Никаких открытий Романцов не сделал. Понимаю: говорит он по-своему от души, желая нам добра.
Романцов сидел и ждал, когда я переварю сообщение, он ждал признательности, благодарности за заботу и даже за некую самоотверженность.
Молчу. Романцов поднимается, стараясь быть неторопливым. Заталкивает в карман — машинально, разумеется, — пачку моих сигарет. Идет к двери.
— Сигареты отдайте, — говорю я. — Последние.
Ложусь. Мне паскудно. Хуже не придумать. Представляюсь себе омерзительным, жалким ничтожеством.
— Марик, — зовут в окошке. — Ты спишь?
— Сплю, — говорю я. — Продолжай движение. В камералку, например.
— Не хочу в камералку, — говорит Фая. — Марик, я хочу поговорить с тобой, можно?
— Нельзя, — говорю я. — Не при галстуке и в несвежем воротничке.
— Какой ужас, — говорит Фая. — Потрясение основ.
Она говорит уже с порога.
— Хоть бы штаны, что ли, надел, — говорит она. — Начальник партии беседует с подчиненной в одних трусах.
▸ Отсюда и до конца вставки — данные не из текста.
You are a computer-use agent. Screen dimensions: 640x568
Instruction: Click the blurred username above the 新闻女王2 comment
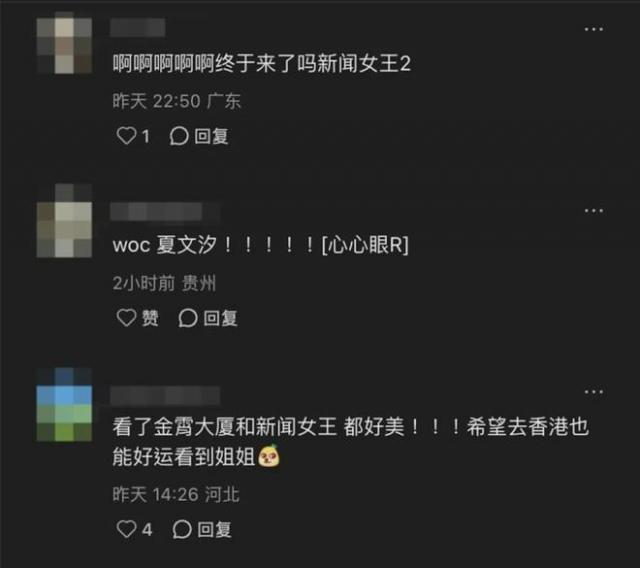tap(138, 27)
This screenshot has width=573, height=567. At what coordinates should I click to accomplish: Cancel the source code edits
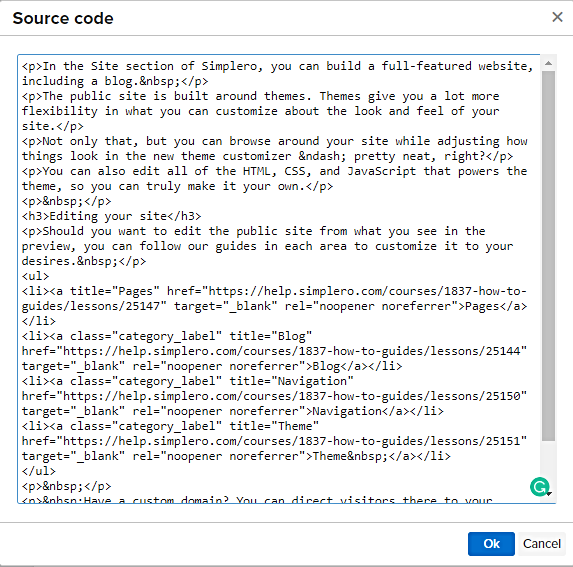542,544
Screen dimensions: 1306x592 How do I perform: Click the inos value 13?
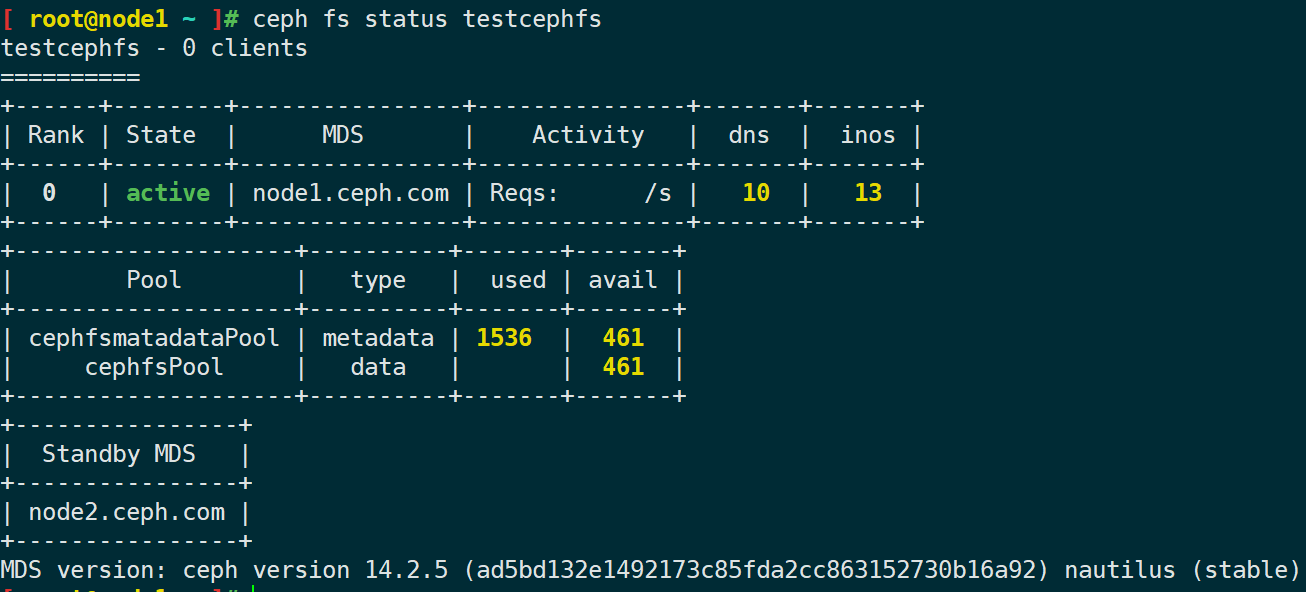[868, 193]
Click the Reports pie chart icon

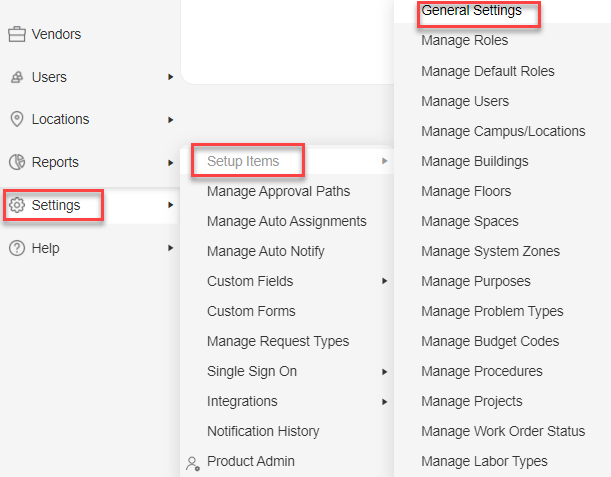(17, 162)
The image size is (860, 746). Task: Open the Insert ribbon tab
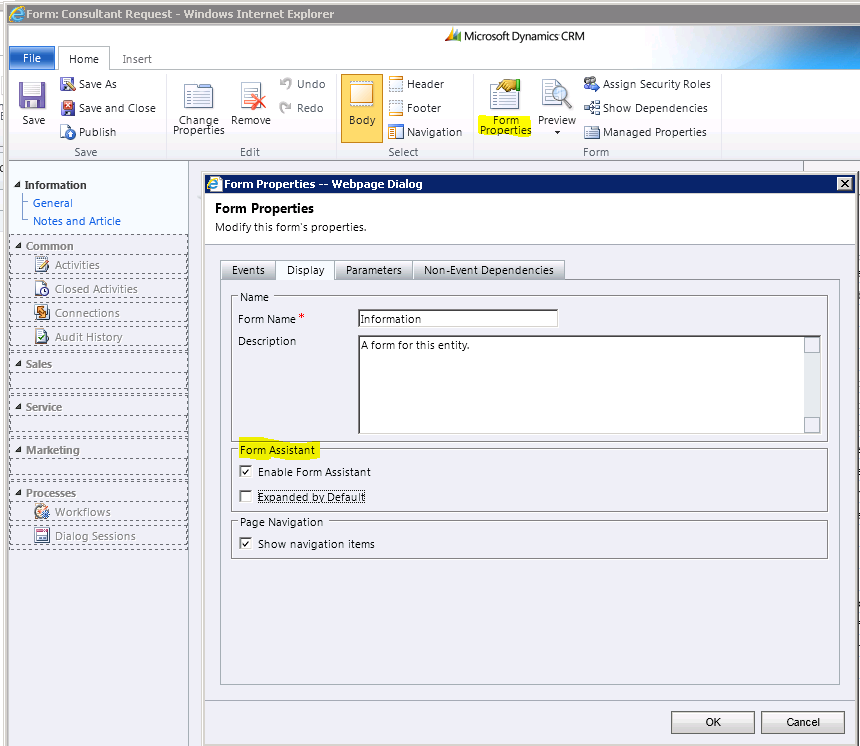point(137,59)
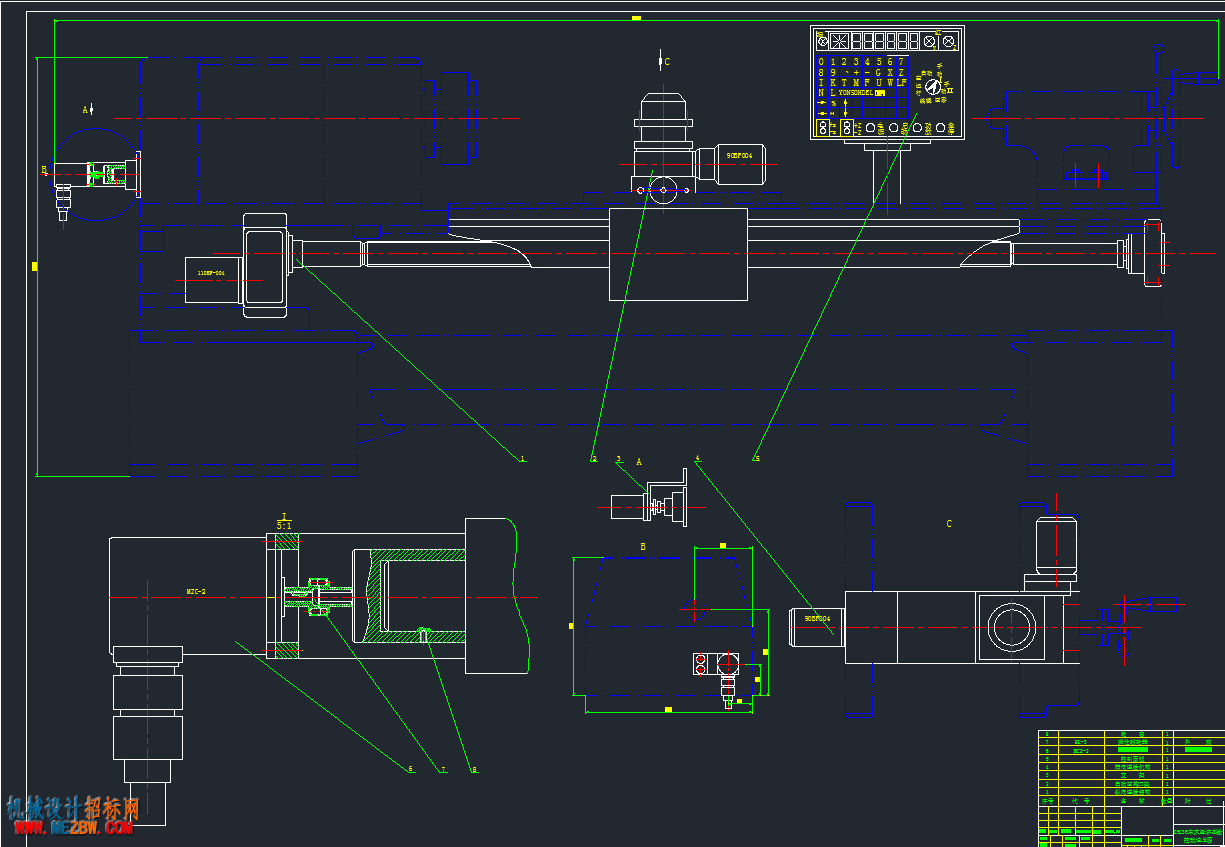Click the top-left indicator lamp on the panel
The image size is (1225, 847).
823,41
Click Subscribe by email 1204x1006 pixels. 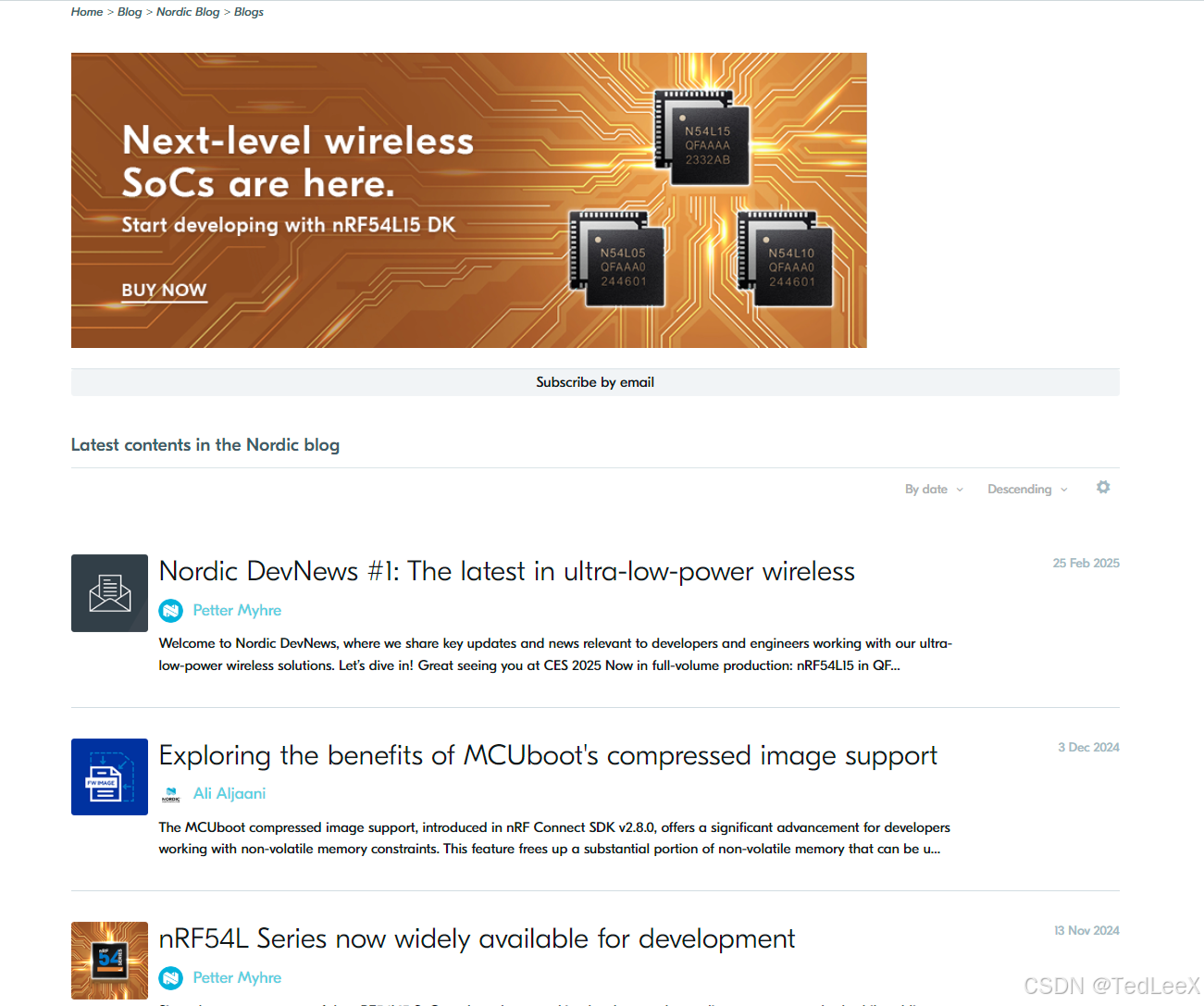pos(595,381)
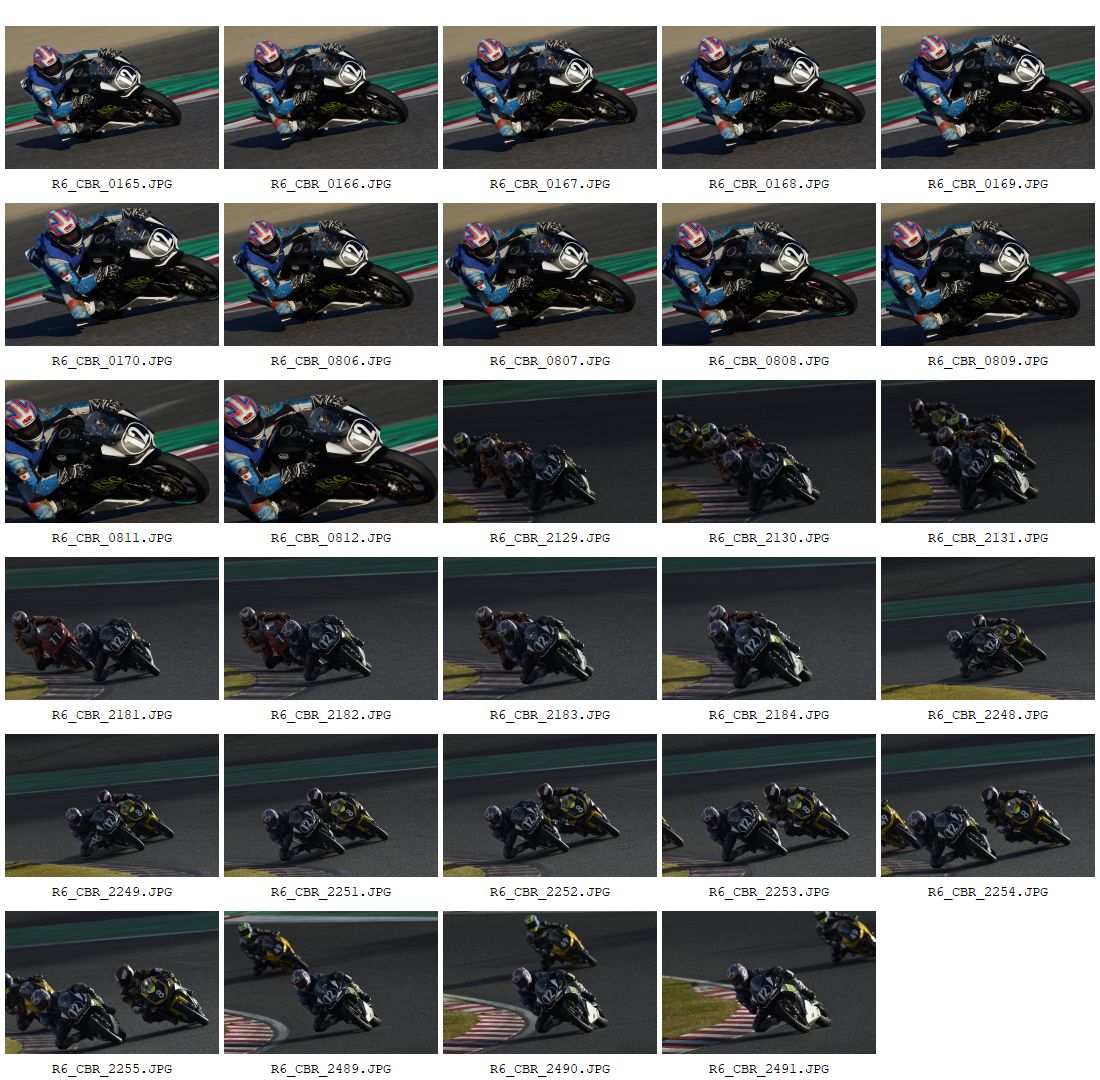Click thumbnail R6_CBR_2254.JPG

[x=988, y=806]
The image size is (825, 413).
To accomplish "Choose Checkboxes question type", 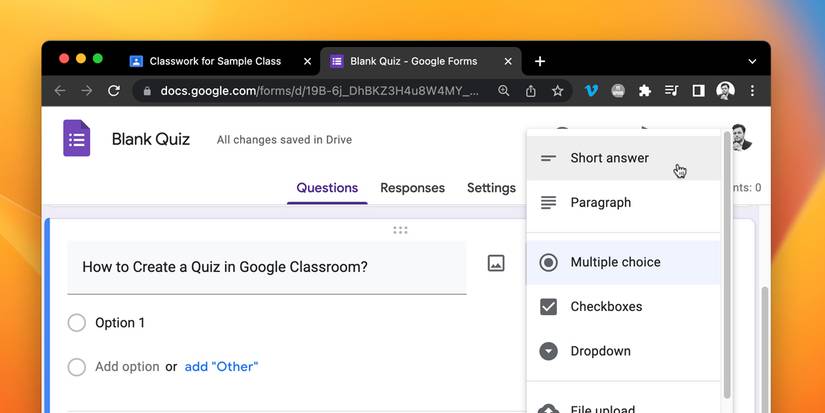I will pos(606,307).
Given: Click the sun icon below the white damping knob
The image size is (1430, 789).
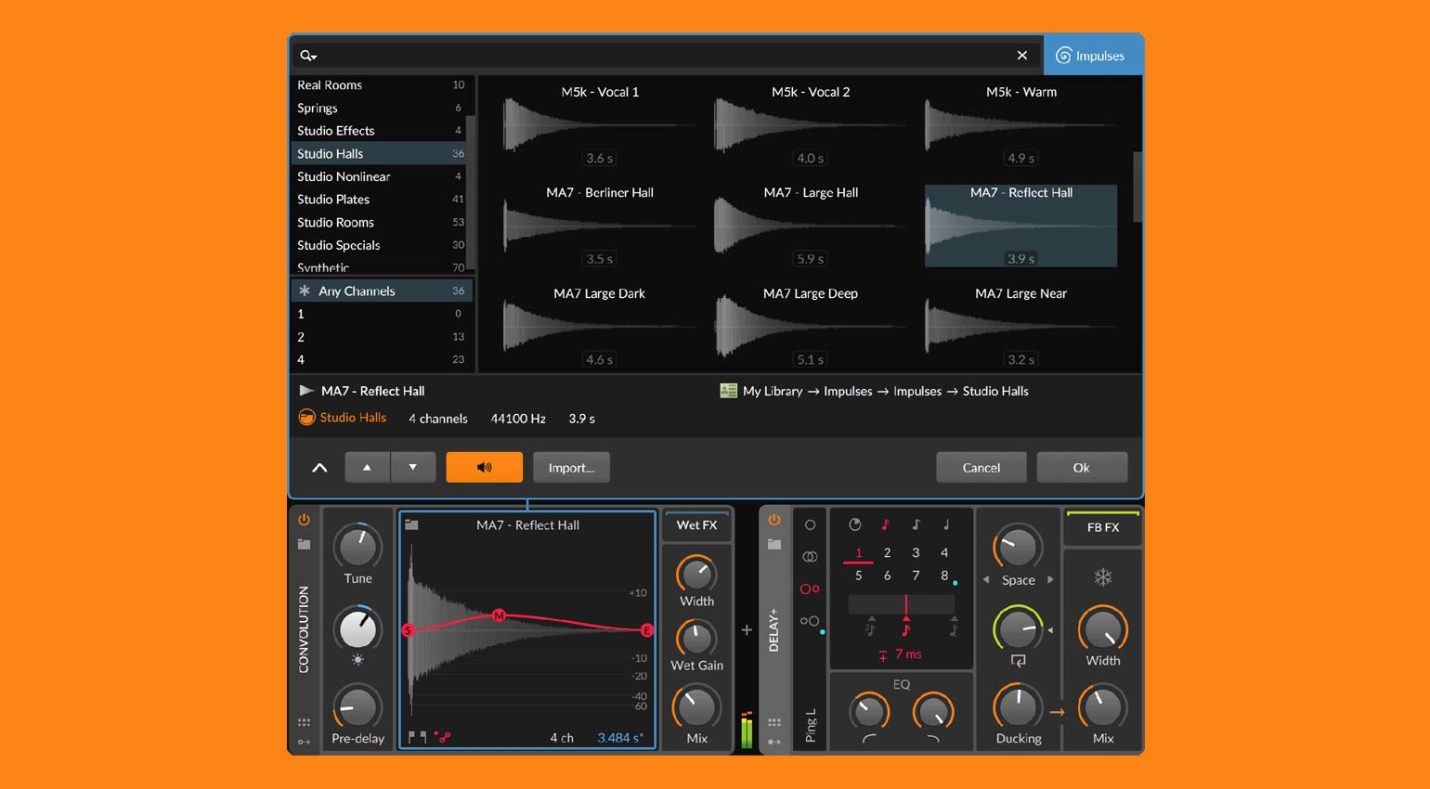Looking at the screenshot, I should pyautogui.click(x=357, y=660).
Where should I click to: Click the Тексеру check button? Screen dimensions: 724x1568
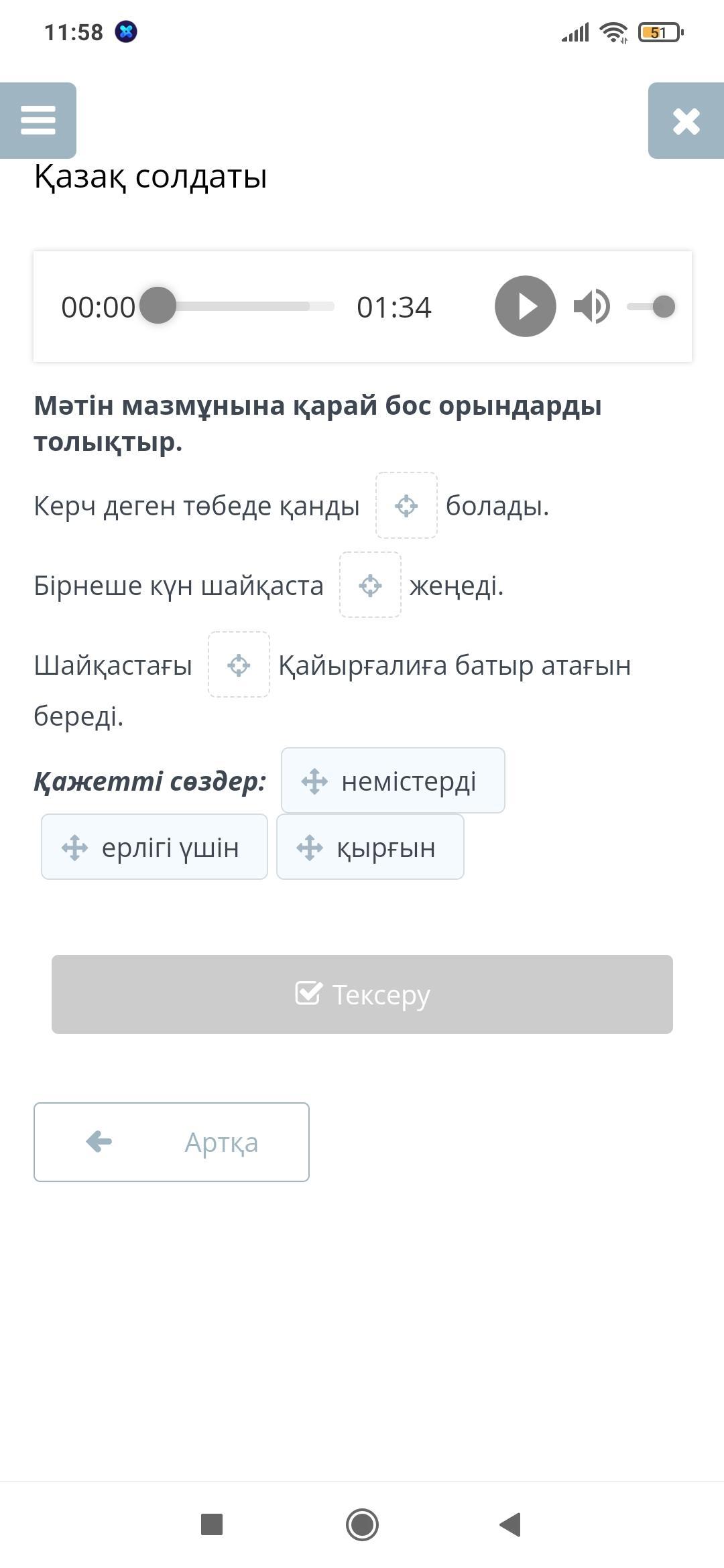362,994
Несолидно.
Начальник партии... Будто нарочно подчеркнуто.
— Переживу, — говорю я. — Слушай, Файка, ну чего ты объявилась?
— Спасибо, Марк Владимирович, — говорит Фая. — Конечно, присяду, благодарю вас.
— Дай закурить, — говорю я. — Сигареты кончаются. Сэкономлю одну, пользуясь твоим любезным визитом. И — давай короче.
Говорю, сознавая бесполезность предупреждения: Файка, если уж заведется, коротко говорить не умеет.
Файка не умеет курить: смешно круглит губы, фукает дымком. Но все равно таскает сигареты в кармане и угощает каждого, и сама пытается мусолить сигаретки, чтобы походить на матерую геологическую волчицу...
— Что у тебя? — спрашиваю. — Почему вернулась рано?
Понимаю, что напрасно трачу слова: должно быть, Файка уже пронюхала все.
— Марик, — говорит Файка, фукая дымком, — правда?
— Правда, — отвечаю я и на всякий случай требую уточнения. — А что именно?